先日、うちの敷地内で野良猫が死んでいた。恐らく寿命だったと思う。
その子に気付いたのはいつからだったかな?10ヶ月位前だろうか。
名前はボロちゃん。見たこともないくらいドクドクに汚れたボロ雑巾みたいだったから(ワタシって酷いよね)。
歯槽膿漏か何かでいつもヨダレを垂らしていて、自分の身体を満足に舐めることも出来なかったのだろう。だから信じられない位汚かった。
いつも、まるで泥の中から這い出て来たみたいだった。
他の野良猫すら近寄らないほど汚かった。
だけど、一生懸命生きていた。寒い日も暑い日も。だから、ご飯をあげた。
どうやら、うち以外に2軒の家がボロちゃんを見守っていたらしい。
固形物は食べられないからポタージュ状の物や、買い置きが無いときは、他の物をフードプロセッサーでドロドロにして与えた。人肌に温めた牛乳が大好きだった。結構手間とお金が掛かる子だった。
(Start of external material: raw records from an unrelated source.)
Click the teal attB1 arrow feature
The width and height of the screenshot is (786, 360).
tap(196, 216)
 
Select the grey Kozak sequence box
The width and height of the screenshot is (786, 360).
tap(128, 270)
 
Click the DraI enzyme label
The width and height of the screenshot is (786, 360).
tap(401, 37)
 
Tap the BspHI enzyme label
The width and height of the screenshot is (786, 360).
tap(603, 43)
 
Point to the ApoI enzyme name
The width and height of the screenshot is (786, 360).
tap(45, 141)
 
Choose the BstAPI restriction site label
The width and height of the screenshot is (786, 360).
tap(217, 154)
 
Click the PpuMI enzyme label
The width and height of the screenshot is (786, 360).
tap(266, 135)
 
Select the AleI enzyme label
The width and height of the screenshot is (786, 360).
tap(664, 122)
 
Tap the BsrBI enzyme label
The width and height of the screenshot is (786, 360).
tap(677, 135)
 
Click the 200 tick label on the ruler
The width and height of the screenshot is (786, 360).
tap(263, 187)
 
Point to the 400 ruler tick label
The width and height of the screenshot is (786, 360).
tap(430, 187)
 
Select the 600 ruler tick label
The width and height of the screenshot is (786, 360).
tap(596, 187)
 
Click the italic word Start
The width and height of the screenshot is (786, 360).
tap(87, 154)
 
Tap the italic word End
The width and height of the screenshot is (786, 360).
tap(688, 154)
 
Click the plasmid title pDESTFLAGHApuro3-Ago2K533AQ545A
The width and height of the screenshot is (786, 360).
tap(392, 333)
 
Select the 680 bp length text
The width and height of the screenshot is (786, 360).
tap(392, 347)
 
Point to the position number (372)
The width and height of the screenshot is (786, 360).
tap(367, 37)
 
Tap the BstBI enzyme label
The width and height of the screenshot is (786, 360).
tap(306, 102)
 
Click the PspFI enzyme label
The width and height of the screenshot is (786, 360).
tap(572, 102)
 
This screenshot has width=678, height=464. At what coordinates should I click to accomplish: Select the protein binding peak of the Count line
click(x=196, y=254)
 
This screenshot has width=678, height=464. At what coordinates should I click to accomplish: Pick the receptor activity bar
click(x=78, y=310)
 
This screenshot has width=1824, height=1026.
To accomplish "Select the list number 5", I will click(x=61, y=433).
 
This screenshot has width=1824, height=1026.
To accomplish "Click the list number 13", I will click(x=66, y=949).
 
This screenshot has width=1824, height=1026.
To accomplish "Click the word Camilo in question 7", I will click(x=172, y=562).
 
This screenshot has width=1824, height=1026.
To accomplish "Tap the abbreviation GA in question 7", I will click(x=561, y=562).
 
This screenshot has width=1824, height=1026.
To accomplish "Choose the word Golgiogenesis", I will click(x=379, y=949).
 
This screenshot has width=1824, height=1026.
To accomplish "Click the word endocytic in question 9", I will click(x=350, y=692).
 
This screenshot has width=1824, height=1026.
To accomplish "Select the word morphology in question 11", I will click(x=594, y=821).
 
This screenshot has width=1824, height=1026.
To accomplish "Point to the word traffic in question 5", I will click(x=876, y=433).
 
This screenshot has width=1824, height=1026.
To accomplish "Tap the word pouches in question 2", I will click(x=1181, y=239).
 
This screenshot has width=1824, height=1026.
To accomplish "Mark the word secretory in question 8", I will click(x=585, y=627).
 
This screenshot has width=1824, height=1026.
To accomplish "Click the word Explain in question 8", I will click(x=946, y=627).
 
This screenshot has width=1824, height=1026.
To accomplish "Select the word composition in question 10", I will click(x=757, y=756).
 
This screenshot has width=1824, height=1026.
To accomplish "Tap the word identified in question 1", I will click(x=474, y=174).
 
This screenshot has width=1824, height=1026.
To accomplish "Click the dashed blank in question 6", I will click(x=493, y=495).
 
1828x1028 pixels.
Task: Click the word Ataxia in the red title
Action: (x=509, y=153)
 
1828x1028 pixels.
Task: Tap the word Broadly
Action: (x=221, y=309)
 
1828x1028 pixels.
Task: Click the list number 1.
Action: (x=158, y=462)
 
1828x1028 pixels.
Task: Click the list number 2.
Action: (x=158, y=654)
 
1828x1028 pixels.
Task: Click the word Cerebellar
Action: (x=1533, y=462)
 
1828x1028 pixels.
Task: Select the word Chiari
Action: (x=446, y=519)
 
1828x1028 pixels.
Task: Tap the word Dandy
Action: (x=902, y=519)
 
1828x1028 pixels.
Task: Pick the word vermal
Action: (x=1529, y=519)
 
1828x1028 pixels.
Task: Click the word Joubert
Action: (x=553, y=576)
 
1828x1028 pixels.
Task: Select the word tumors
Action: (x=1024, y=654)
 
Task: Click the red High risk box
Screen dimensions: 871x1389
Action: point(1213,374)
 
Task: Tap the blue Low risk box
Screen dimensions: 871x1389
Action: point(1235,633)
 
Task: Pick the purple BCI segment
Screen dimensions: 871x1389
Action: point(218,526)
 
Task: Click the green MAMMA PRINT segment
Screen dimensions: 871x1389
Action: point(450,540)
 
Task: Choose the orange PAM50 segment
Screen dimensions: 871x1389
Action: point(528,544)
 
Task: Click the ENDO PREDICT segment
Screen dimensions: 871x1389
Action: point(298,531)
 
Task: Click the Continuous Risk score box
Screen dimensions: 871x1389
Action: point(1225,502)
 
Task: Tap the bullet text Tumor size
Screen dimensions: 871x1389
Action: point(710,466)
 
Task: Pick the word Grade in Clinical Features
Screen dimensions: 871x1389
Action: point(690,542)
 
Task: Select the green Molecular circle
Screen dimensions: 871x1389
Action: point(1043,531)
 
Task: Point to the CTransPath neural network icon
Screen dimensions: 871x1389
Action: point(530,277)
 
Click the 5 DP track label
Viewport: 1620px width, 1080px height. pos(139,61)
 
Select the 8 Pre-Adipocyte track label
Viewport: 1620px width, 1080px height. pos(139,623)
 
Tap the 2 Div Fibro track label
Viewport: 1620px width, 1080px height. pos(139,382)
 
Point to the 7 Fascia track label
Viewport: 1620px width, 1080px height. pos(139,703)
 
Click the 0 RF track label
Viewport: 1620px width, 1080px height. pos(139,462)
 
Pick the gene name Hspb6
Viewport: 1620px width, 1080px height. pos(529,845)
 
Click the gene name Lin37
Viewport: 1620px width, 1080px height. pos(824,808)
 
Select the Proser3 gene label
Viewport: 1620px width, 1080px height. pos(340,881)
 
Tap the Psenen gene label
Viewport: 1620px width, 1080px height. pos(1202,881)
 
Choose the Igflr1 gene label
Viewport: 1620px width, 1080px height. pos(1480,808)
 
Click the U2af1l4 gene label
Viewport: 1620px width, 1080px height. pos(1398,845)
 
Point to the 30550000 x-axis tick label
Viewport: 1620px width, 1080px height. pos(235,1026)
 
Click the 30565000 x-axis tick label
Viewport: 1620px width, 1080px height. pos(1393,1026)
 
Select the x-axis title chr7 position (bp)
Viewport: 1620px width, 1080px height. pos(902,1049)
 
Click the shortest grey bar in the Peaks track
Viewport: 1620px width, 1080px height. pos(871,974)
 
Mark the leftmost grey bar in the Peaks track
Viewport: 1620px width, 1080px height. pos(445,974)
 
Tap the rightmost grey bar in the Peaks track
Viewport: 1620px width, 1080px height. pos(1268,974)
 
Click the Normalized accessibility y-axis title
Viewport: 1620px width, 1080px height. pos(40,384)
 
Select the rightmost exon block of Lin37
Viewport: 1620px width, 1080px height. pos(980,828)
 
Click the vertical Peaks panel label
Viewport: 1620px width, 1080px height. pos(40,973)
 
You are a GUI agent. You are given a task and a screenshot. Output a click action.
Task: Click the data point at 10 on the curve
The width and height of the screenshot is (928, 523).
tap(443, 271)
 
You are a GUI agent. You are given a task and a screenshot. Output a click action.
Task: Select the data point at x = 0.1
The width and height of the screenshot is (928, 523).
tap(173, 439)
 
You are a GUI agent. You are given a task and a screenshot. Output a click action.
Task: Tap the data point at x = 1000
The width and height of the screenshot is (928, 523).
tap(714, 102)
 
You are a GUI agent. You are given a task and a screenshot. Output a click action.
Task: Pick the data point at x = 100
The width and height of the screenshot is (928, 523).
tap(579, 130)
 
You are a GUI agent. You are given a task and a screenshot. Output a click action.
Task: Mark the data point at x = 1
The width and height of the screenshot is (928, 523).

母は、野良猫に優しい獣医さんから貰っておいた栄養剤も与えていたと思う。
病院に連れていって、綺麗にして治療を受けさせたかったが、警戒心が強くて捕まえられなかった。
よく「動物愛誤」などと揶揄する輩が居るが、それらが書いているものを読むと、結局のところ自分本意な意見でしかない。
世の中では、人間が一番偉いという傲慢さが滲み出ている。
野良猫の生態も知らないくせに、まるで人間ほど物わかりが良い生き物でも相手にするかのような、勝手なことを言う。
知らない連中が思うほど、野良猫は簡単には捕まらない。
どんなに綺麗にしてやりたくても、どんなに治療を受けさせたくても。
だから、少なくとも避妊や去勢したりして、後は飼ってるつもりで敷地内で餌をあげるしかない。
寝床もトイレも敷地内にいくつも置いてある。
仮に運良く避妊や去勢が出来たとしても、野良猫で何年も暮らしてきた大人の猫を家猫にするのは簡単なことではないのだ。
こっちだって、助けて飼ってやりたいのは山々なんだよ!
私は、「動物愛誤」などと言ってる輩が、野良猫保護する前に天然記念物保護しろとか、被災地の人間を助けるボランティアが先だとか書いているのを見ると虫酸が走る。
野良猫一匹に目くじらを立てるような人間で、心から他人様を助けるようなことをしている人間を見たことがない。
災害時にいち早く被災地へ駆けつけたり、私財を寄付する人は、大抵野良猫を助けたり、保健所から犬を引き取ったりしているものだ。
ボロちゃん、生まれてから良い思いをしたことなど、きっと無かったよね。
だけど、最期に安心して旅立てる場所があって良かった。ゴツゴツしてない、お布団のある小屋で永遠の眠りに就いたんだね。
君が一生懸命生きていたことを、私はずっと忘れないよ。